Court shook the hand weakly. “Hey, Gamble? How’s that special assignment of yours working out?”
“How’s your assignment working out, ese?”
Court smiled; the muscles in his jaw hurt. “No better than yours, I guess.”
“So you are here to save me, huh?”
Gentry nodded.
Eddie Gamble swatted a bug from his forehead. “Is this the part where the rest of your unit rappels down from the rafters and we all blast out of here with jet packs?”
Court looked up towards the low ceiling. “God, I hope so.” Nothing happened. He looked back to Gamble. Shrugged. “Guess not.”
Eddie asked, “Who are you with?”
“Can’t say.”
“I’m cleared top secret.”
“Chicks dig that, don’t they?” quipped Gentry; his eyes were becoming accustomed to the low light, so he scanned the cell now, found nothing but a shit bucket and a water trough and a couple of tattered blankets as fu
rniture.
“I mean… I’m sure you can tell me who you’re with.”
“Sorry, stud. I’m codeword-classified.” Codeword-classified meant only those who knew a specific code could be privy to a set of information.
“I bet chicks dig that.”
“They would if I could tell them, but they’d have to know the codeword.”
Gamble laughed at this, and at the situation. “You can come rescue me, but you can’t tell me who you work for?”
“The DEA is looking for you. I just happened to be in the area, sort of, so I was sent by my people to nose around.”
“And then?”
Court shrugged. “Bad luck. I got sick. I was meeting with some contacts, and I passed out. I woke up in the hospital. I had cover for status only; my papers weren’t good enough for the scrutiny of the hospital, so they called the cops. My papers weren’t even close to good enough for the cops, so they called military intelligence. Military intelligence wiped their asses with my papers, basically, so here I am.”
Gamble reached out and put his hand on Gentry’s forehead. “You get stung by any mosquitoes?”
“I crossed over the Mekong about a week and a half ago. Damn bugs ate my ass up.

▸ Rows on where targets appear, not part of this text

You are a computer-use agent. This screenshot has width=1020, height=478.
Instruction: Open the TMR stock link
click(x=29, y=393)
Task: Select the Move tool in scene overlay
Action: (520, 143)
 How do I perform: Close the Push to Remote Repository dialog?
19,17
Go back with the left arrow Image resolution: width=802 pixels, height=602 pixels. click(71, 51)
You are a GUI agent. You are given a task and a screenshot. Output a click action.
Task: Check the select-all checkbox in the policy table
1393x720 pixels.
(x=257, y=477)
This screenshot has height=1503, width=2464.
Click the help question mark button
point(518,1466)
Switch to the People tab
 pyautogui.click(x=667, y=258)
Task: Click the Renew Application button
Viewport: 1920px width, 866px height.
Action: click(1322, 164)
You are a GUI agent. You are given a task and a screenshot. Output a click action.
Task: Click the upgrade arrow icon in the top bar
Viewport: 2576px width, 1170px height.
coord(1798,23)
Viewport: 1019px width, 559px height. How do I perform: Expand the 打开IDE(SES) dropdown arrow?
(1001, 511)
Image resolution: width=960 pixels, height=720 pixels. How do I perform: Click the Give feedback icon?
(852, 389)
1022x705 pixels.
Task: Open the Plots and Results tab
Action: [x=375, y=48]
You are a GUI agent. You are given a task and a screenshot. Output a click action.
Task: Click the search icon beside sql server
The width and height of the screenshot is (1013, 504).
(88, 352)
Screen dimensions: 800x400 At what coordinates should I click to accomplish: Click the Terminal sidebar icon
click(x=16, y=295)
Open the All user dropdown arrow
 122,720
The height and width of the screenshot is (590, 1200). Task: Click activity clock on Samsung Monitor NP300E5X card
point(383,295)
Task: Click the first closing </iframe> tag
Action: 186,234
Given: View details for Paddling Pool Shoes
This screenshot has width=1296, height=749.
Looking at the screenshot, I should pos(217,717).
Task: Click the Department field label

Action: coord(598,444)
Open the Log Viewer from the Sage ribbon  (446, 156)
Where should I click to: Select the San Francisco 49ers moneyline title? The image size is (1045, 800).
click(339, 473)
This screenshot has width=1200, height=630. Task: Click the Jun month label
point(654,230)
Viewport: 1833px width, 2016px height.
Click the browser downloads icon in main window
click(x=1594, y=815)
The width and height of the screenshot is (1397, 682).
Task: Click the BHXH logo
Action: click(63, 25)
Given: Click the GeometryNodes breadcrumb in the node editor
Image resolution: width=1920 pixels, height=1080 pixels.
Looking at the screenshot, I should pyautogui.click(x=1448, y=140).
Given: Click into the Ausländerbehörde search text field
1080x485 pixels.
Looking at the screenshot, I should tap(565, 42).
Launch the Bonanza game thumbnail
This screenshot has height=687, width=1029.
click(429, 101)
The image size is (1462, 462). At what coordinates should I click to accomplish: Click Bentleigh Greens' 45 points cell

Guess they don’t get a lot of white meat around here.”
“Backache, muscle aches, stomach cramps, dizziness?”
“Fatigue, joint pain, vomiting,” Court finished his list of symptoms.
“You have malaria,” Eddie said gravely.
“Thanks, doc, but I already figured that out.”
Gamble looked at Gentry a long time before saying, “Brother, that’s a death sentence in a place like this. You need meds. Clean water. Solid food that doesn’t have cucarachas crawling in it. You aren’t gonna get that here.”
Court shrugged his shoulders. “I’ll be okay.”
Eddie stood quickly, so quickly Gentry flinched. Gamble moved to the bars and started shouting for the guards up the stairs. Court couldn’t understand a word of it. The guards did not come down, and after a moment Gamble sat back down, visibly angry.